• _Directions_:
Find each line in the following listing that has the string "agent", then state the count and nothing else.

----- Dataset extract -----

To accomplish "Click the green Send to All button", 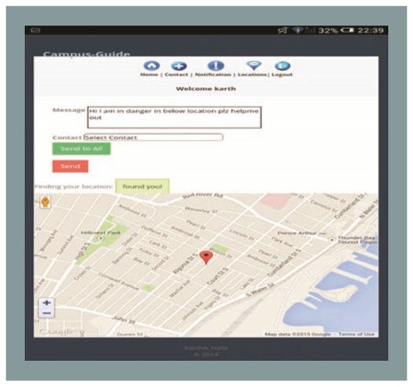I will pos(81,149).
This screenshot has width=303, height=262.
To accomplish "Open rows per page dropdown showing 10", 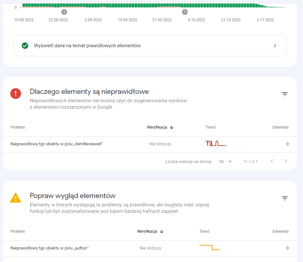I will tap(225, 162).
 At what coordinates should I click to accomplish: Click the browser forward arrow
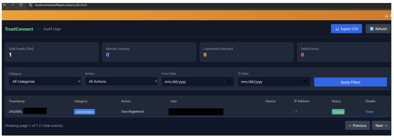point(12,5)
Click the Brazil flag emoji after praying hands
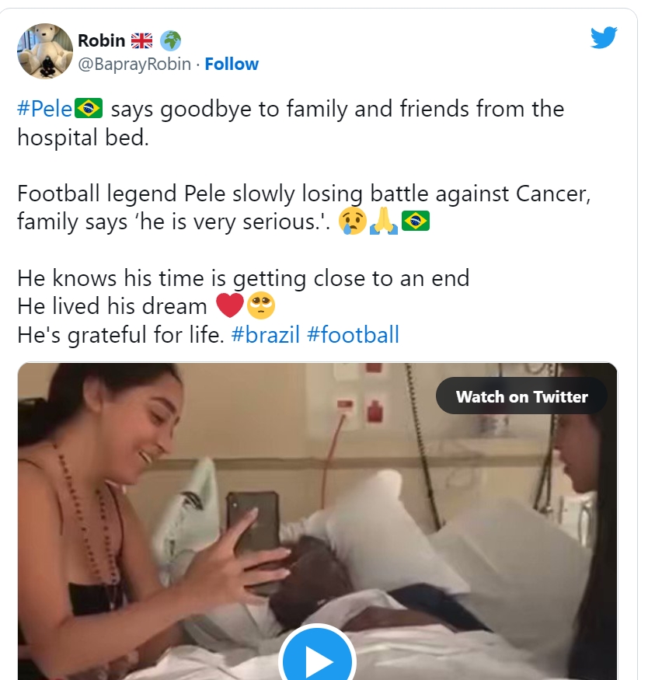 click(416, 222)
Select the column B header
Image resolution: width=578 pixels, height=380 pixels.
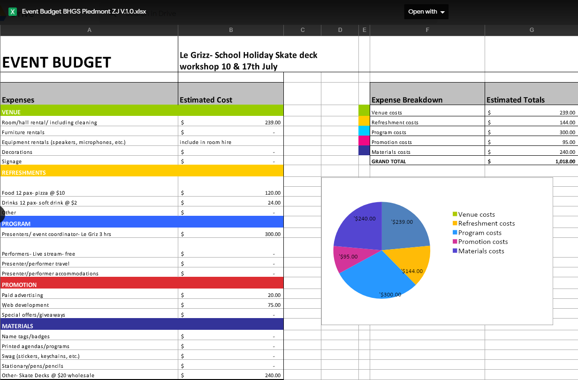click(x=231, y=30)
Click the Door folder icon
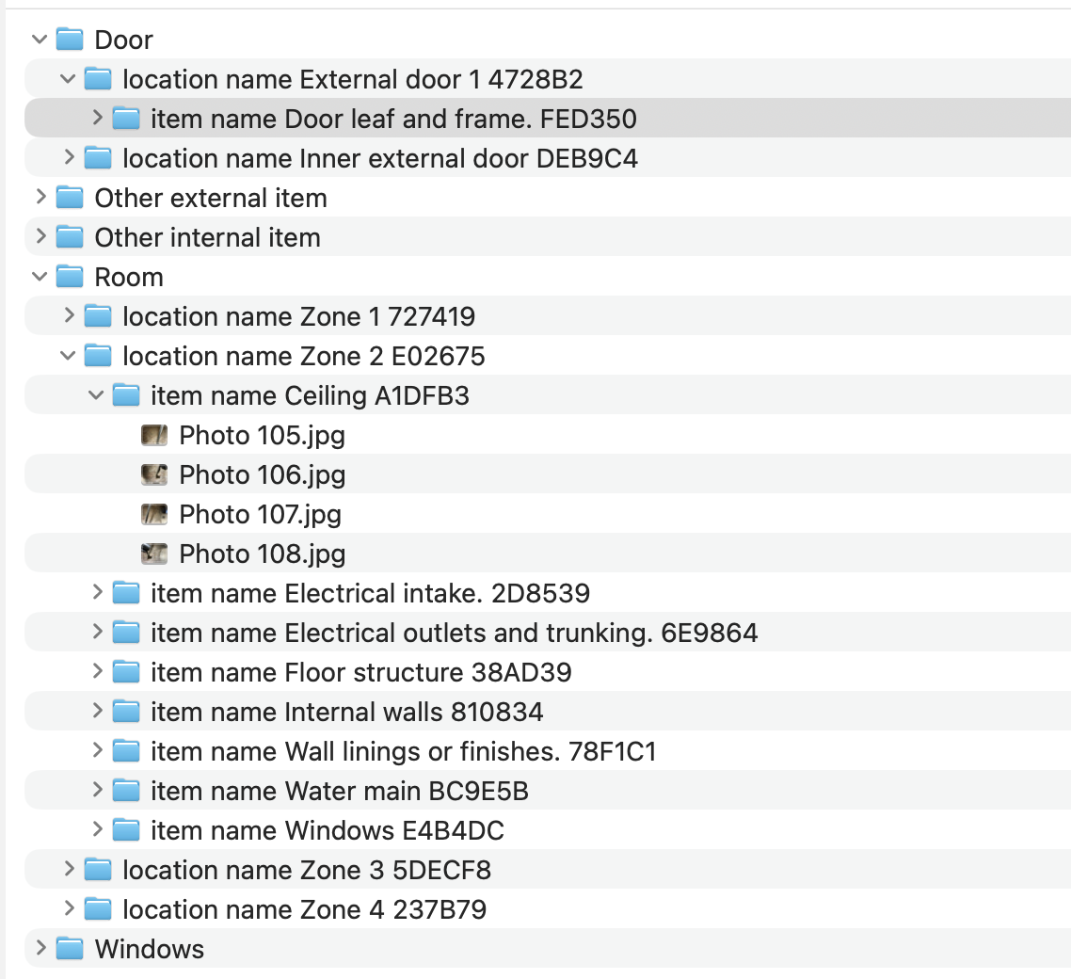This screenshot has width=1071, height=979. pos(70,40)
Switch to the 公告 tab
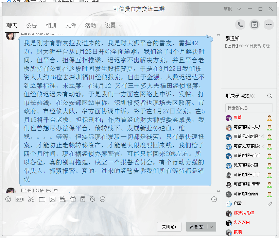This screenshot has width=279, height=238. tap(32, 26)
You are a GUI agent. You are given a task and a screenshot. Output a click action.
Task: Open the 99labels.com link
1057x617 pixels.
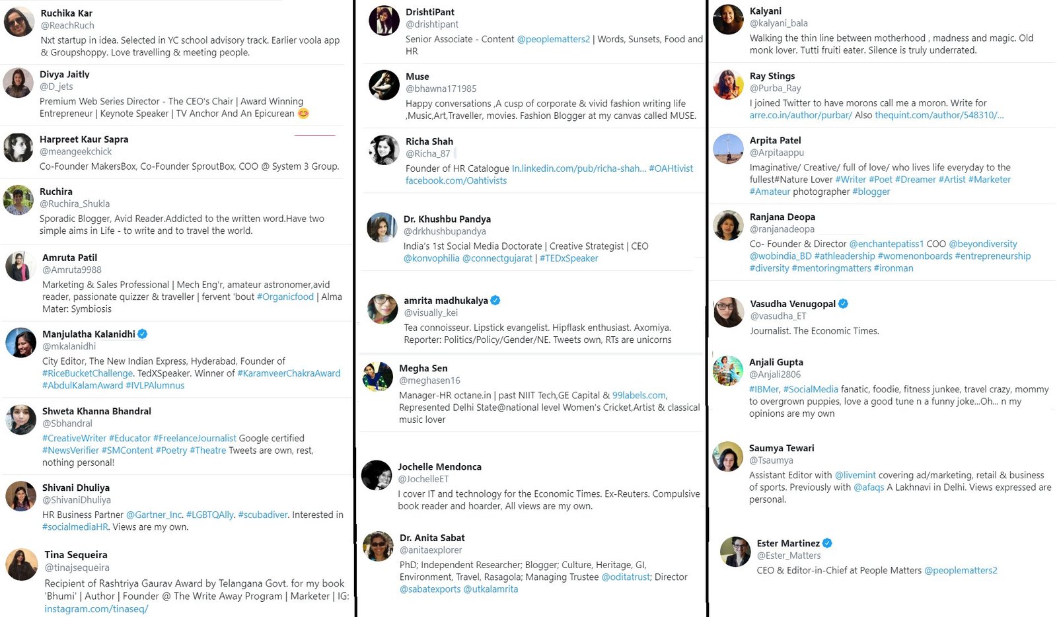pyautogui.click(x=639, y=395)
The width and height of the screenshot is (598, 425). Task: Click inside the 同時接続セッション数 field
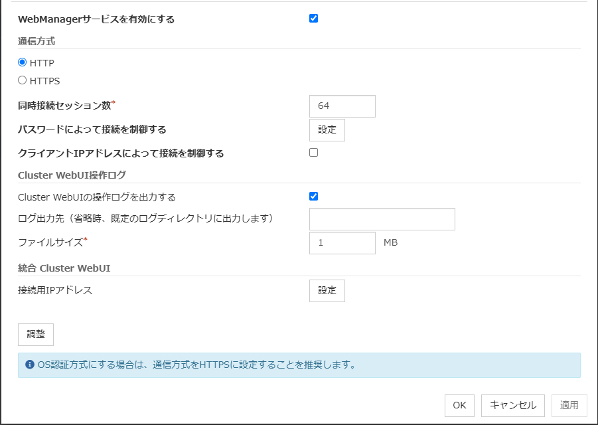342,106
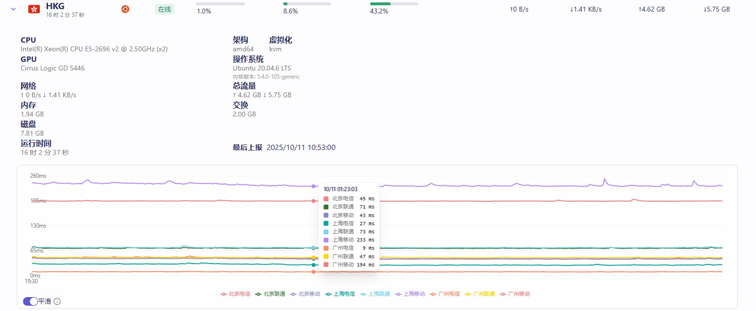Click the Hong Kong flag icon
Screen dimensions: 756x311
[x=34, y=9]
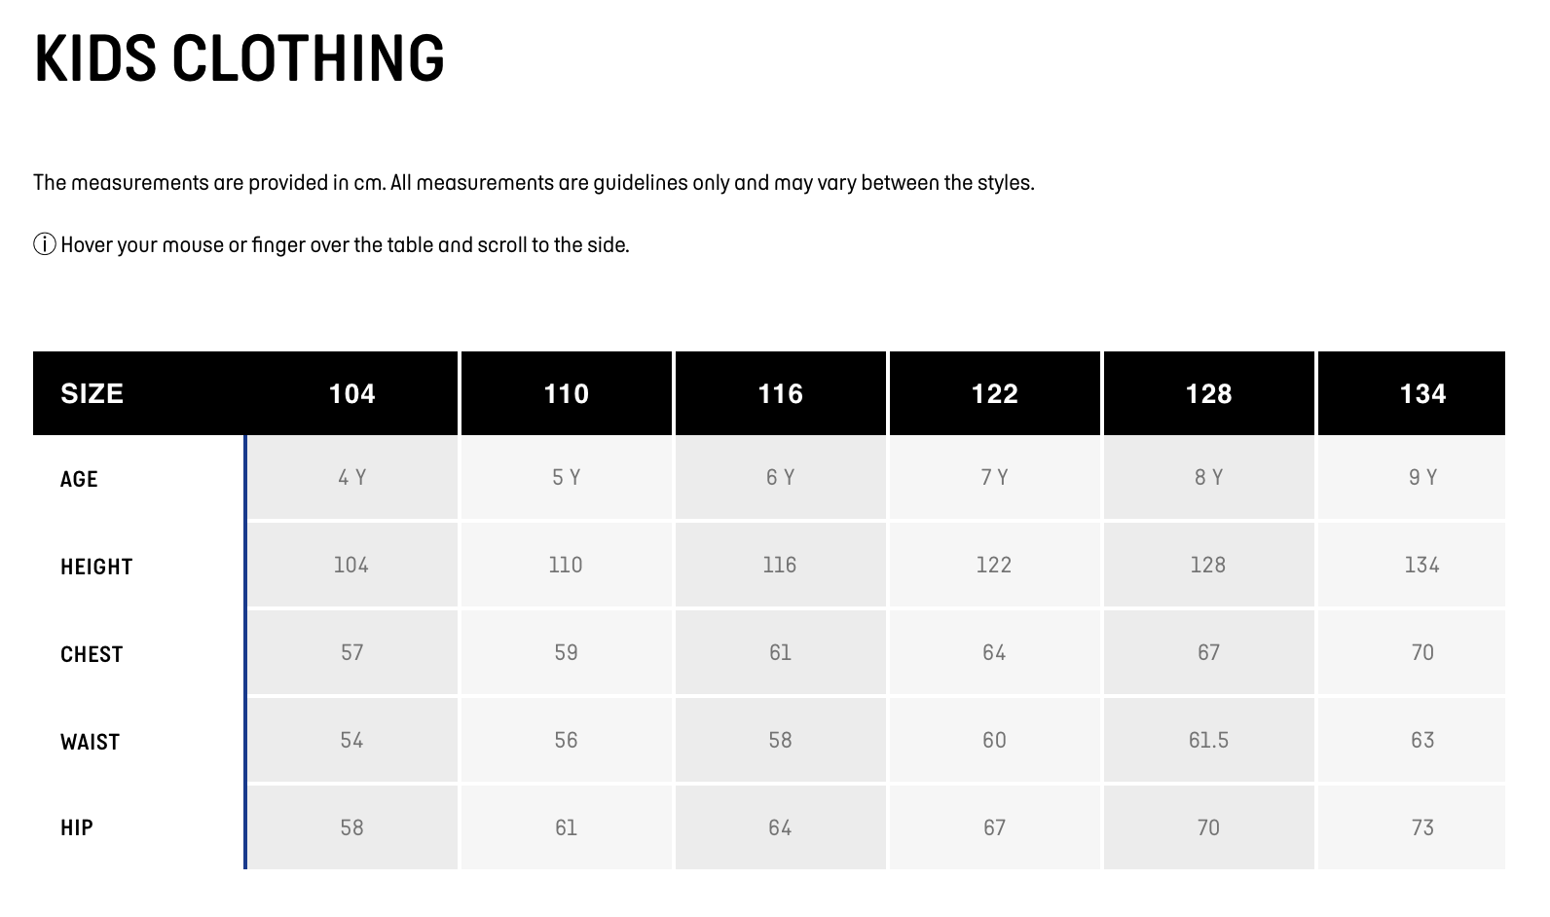Click the WAIST row label

pos(90,742)
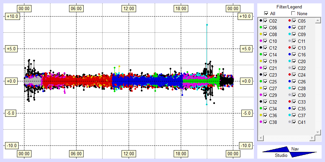Hide the C23 series via checkbox

(x=265, y=75)
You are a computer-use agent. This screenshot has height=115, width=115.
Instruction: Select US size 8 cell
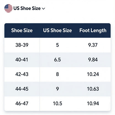pos(58,74)
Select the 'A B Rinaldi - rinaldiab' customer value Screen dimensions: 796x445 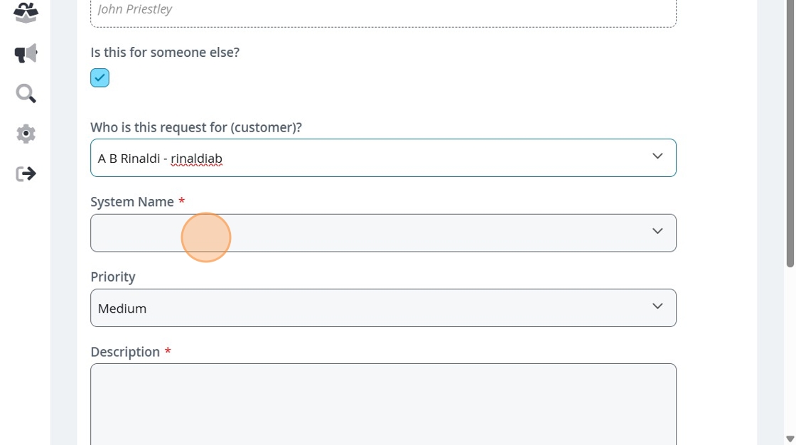coord(160,159)
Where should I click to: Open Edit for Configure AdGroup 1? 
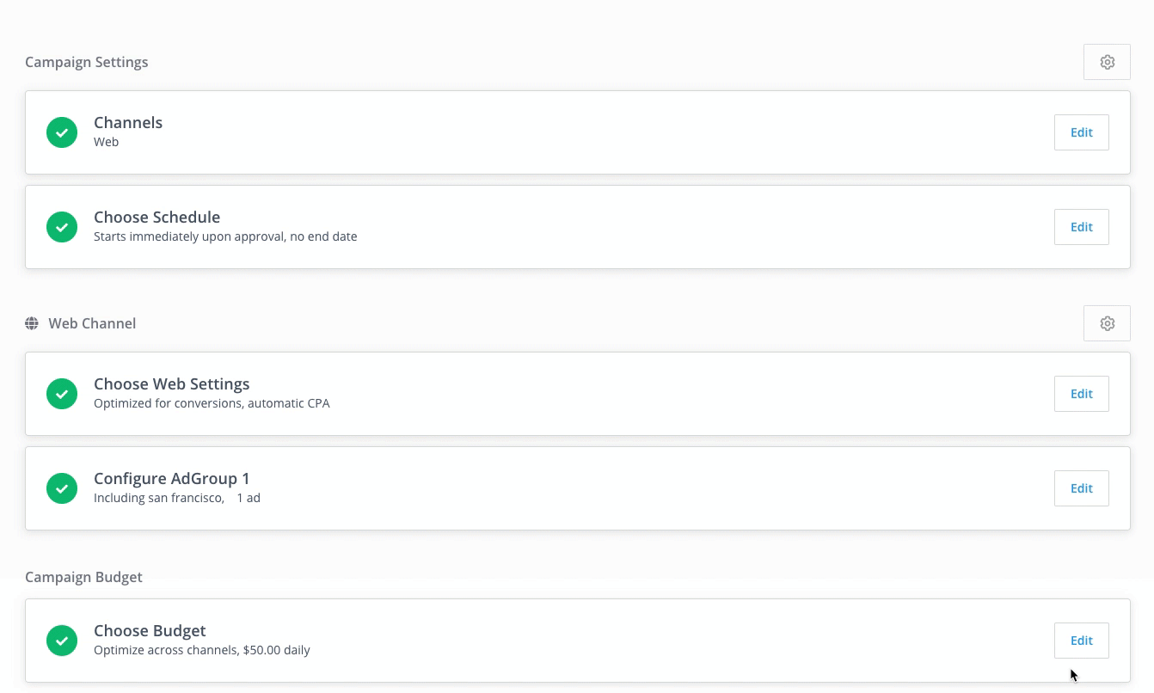point(1081,488)
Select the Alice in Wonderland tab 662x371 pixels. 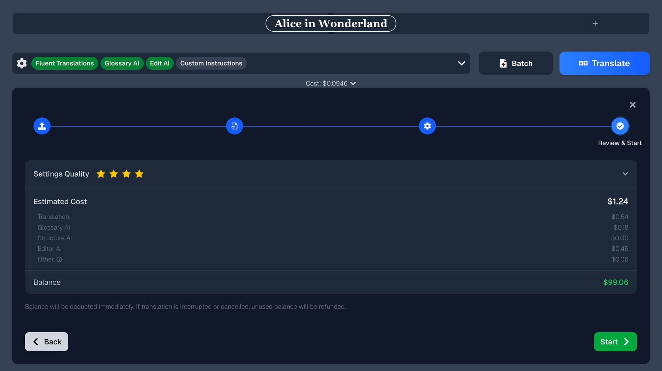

-----

• _Response box_:
2